What is good performance?
Performance is different to output, for instance a football team could have great performance but still lose the game. Rather, performance is the sum of all inputs.
Performance will be influenced by your beliefs and behaviours, it is controllable by you. For instance, if you are upset, it might be important to stop and check in with your emotions to make sure your behaviour and so actions, your performance, are not influenced.
If you know something about how to improve your performance and you choose to ignore it, you are wilfully under-performing.
You don’t need to be delivering peak performance at all times. You need to know when to step back and when to step up. Think to yourself, what is really required, when is this really needed, am I capable of achieving this.
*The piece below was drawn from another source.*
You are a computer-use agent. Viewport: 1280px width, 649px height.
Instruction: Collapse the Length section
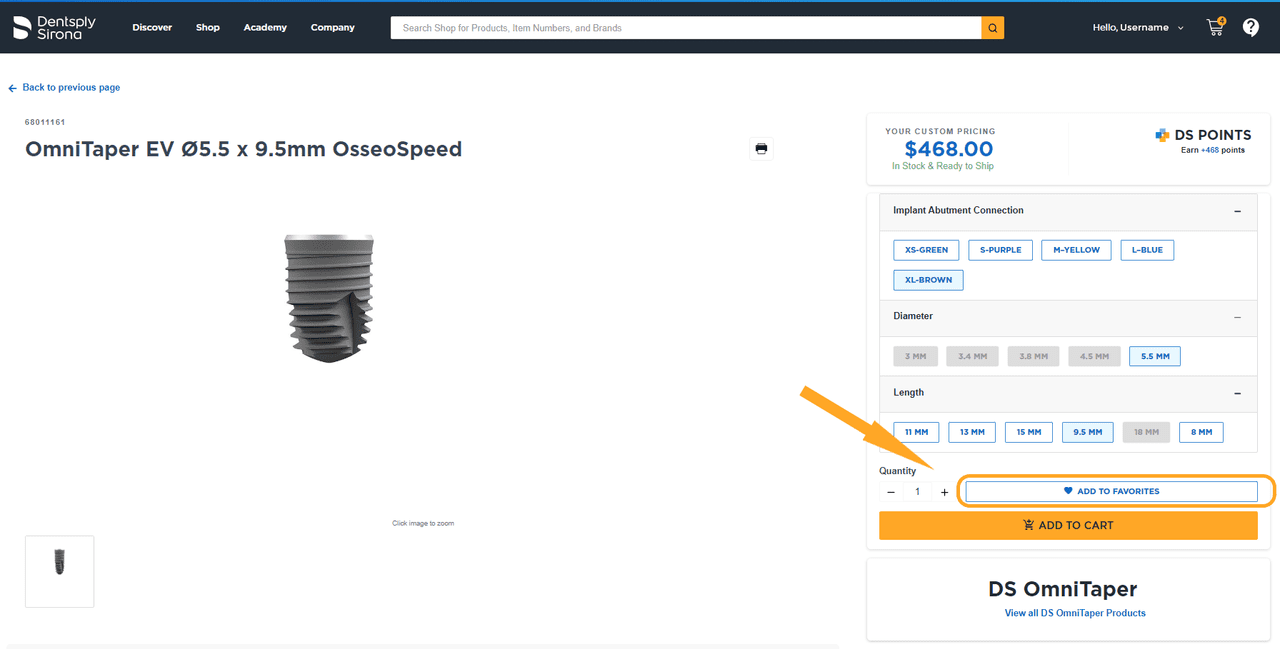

For instance, determine if you are being set realistic deadlines.
What do high performers do?
- Believe their talent is only the starting point e.g. don't get complacent
- Can clearly articulate what they want and need to achieve
- Great at analysing their field of play - both internal and external
- Focus on executing their performance plan that they have practiced to achieve their chosen goals
- i.e. the next week, day, hour, meeting
- Plan and preparation, execution, review
- Put everything out of their mind to focus on the task at hand, like doctors in A&E
How can you create optimal performance?
- Step 1
- Be clear on the demands you are facing, including the task goals and objectives
- Understand the key moments ahead
- Predict the field of play, the conditions, the environment
- Step 2
- Be clear on the performance you will need to deliver
- Set your performance goals
- Step 3
- Create and execute a plan to deliver optimal performance consistently
- Build core readiness to perform, start by focusing on the four performance factors
- Step 4
- Practice, with discipline, matching your performance to the environment & key moments
- Plan, execute & review to hone your ability to flex and adapt your performance
Factors that drive disciplined performance
- Psychological prowess i.e. mental readiness, no procrastination
- Being mentally ready
- Removing distractions
- Managing self-talk
- Building confidence & knowing strengths
- Choosing attitude
- Belief systems
- Irrational & rational
- Limiting & empowering
- Recognise, test & re-frame
- Lifestyle choices
- Sleep
- Hydration
- Exercise
- Diet
- Taking advantage of different energy levels
- Rest & recovery
- Performance strategies & tactics i.e. how do I think about my focus, meeting schedule, transitions, day. How am I mentally ready for the next thing coming up?
- Mastering transitions
- Preparation, planning, execution & review
- Deliberate practice
- Understanding new cultures & ways of working
- Celebrating success
- Interpersonal support
- Use the strengths/capabilities of the people around you to support your work to balance you out and fill in the gaps
- Not whose shoulder you cry on but who is on your support team
- Building trust
- Building relationships
- Reading the room/picking up cues
Questions to ask yourself
- What does it take to be the best version of you?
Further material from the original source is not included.